Ordine di lavoro 1> Aggiorna il testo di studio riscrivendo il passo che inizia con le parole "Dal prof. Carlo" e si chiude dopo "è il padrone.", con "patata" sostituito da "carota".
Ordine di lavoro 2>
Stabilisci se le affermazioni (a), (b) e (c) concordano con il testo di studio. Per ciascuna rispondi sì o no e cita fra virgolette le parole del testo che lo decidono.
(a) Con la dichiarazione di Helsinki la scienza ha messo dei paletti agli scienziati.
(b) L'autore ritiene che il test di paternità sia un reale diritto.
(c) I bambini danno il loro consenso all'analisi del proprio DNA.

Testo di studio>
┌──
Dal prof. Carlo Bellieni

 Una moda diffusa quanto dannosa

I test di paternità violano il sacrosanto diritto del figlio alla privacy

di Carlo Bellieni   9 Luglio 2012

 

Tra le mode di oggi – si dice che vendano anche i kit su internet e ne leggiamo sempre più sui giornali– c'è quella delle analisi genetiche di paternità. Reale diritto? Chissà! Dubitiamo che lo sia, non perché possa dar fastidio ai padri - se la donna che ha avuto più rapporti volesse col test capire di chi è davvero i figlio-; e non perché possa dar fastidio alle madri -che possono essere smentite dal marito cui la donna attribuiva la paternità-. Quello che davvero ci preoccupa ma che sembra non preoccupare nessuno, è che questo va contro il sacrosanto diritto del figlio alla privacy. Perché il test lo fanno a lui. Invece su tanti giornali la cosa passa come se il test si facesse a una patata, per decidere chi è il padrone.

E passa con una facilità tale da farlo diventare di moda, come recita i proverbio inglese: "Per chi ha un martello, ogni cosa è un chiodo". In fondo, viviamo in un mondo tecnologico, in cui sembra proprio che tutto quello che si può fare tecnicamente sia lecito. Così almeno passa tra la gente. E se obietti qualcosa dicono che "sei contro la scienza" o "contro la libertà dell'individuo". Poco gli importa che proprio la scienza, con la dichiarazione di Helsinki abbia messo dei paletti agli scienziati, che tutti gli scienziati accettano… Ma evidentemente per i massmedia e per certi politici, i paletti vanno messi solo quando fa piacere a loro, soprattutto non vanno messi alle ricerche alla moda.

Già, la moda: tante precauzioni per la privacy degli adulti, ma poi quando si parla dei bambini ci si comporta come se fossero un ortaggio appena comprato al supermarket. Già, perché nessuno lo domanda, ai bambini, se loro davvero vogliono che il loro DNA sia analizzato. Pensate se domani scopriste che vostra sorella o vostro marito vi ha analizzato il DNA… e con i bambini succede; senza che loro diano alcun consenso.
└──
Contenuto del dataset>
┌──
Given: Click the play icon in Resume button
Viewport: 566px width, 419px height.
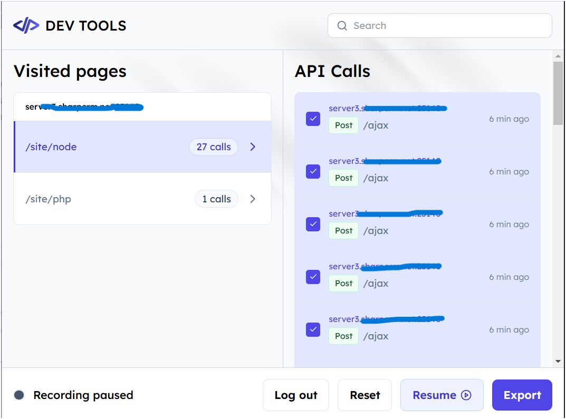Looking at the screenshot, I should (466, 395).
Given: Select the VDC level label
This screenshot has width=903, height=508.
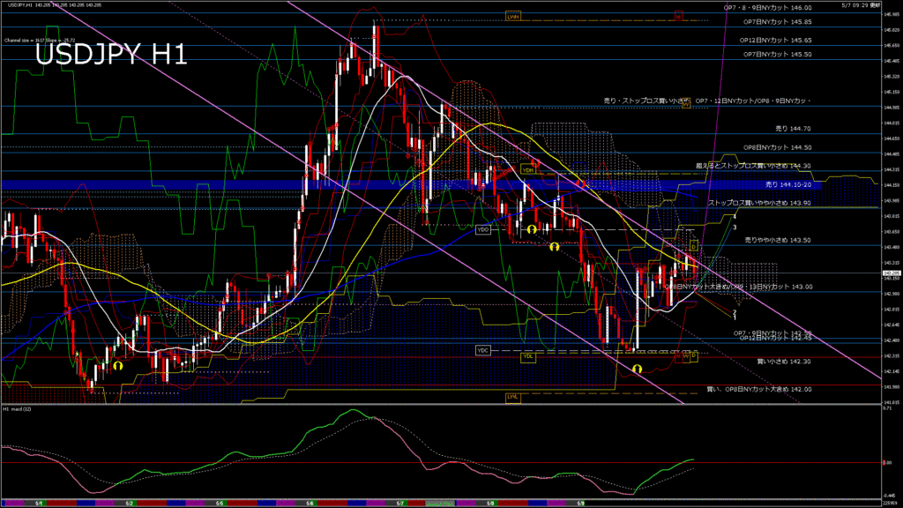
└──
Spazio risposta 1>
Dal prof. Carlo Bellieni

 Una moda diffusa quanto dannosa

I test di paternità violano il sacrosanto diritto del figlio alla privacy

di Carlo Bellieni   9 Luglio 2012

 

Tra le mode di oggi – si dice che vendano anche i kit su internet e ne leggiamo sempre più sui giornali– c'è quella delle analisi genetiche di paternità. Reale diritto? Chissà! Dubitiamo che lo sia, non perché possa dar fastidio ai padri - se la donna che ha avuto più rapporti volesse col test capire di chi è davvero i figlio-; e non perché possa dar fastidio alle madri -che possono essere smentite dal marito cui la donna attribuiva la paternità-. Quello che davvero ci preoccupa ma che sembra non preoccupare nessuno, è che questo va contro il sacrosanto diritto del figlio alla privacy. Perché il test lo fanno a lui. Invece su tanti giornali la cosa passa come se il test si facesse a una carota, per decidere chi è il padrone.

Spazio risposta 2>
(a) Sì: "proprio la scienza, con la dichiarazione di Helsinki abbia messo dei paletti agli scienziati".
(b) No: "Dubitiamo che lo sia".
(c) No: "senza che loro diano alcun consenso".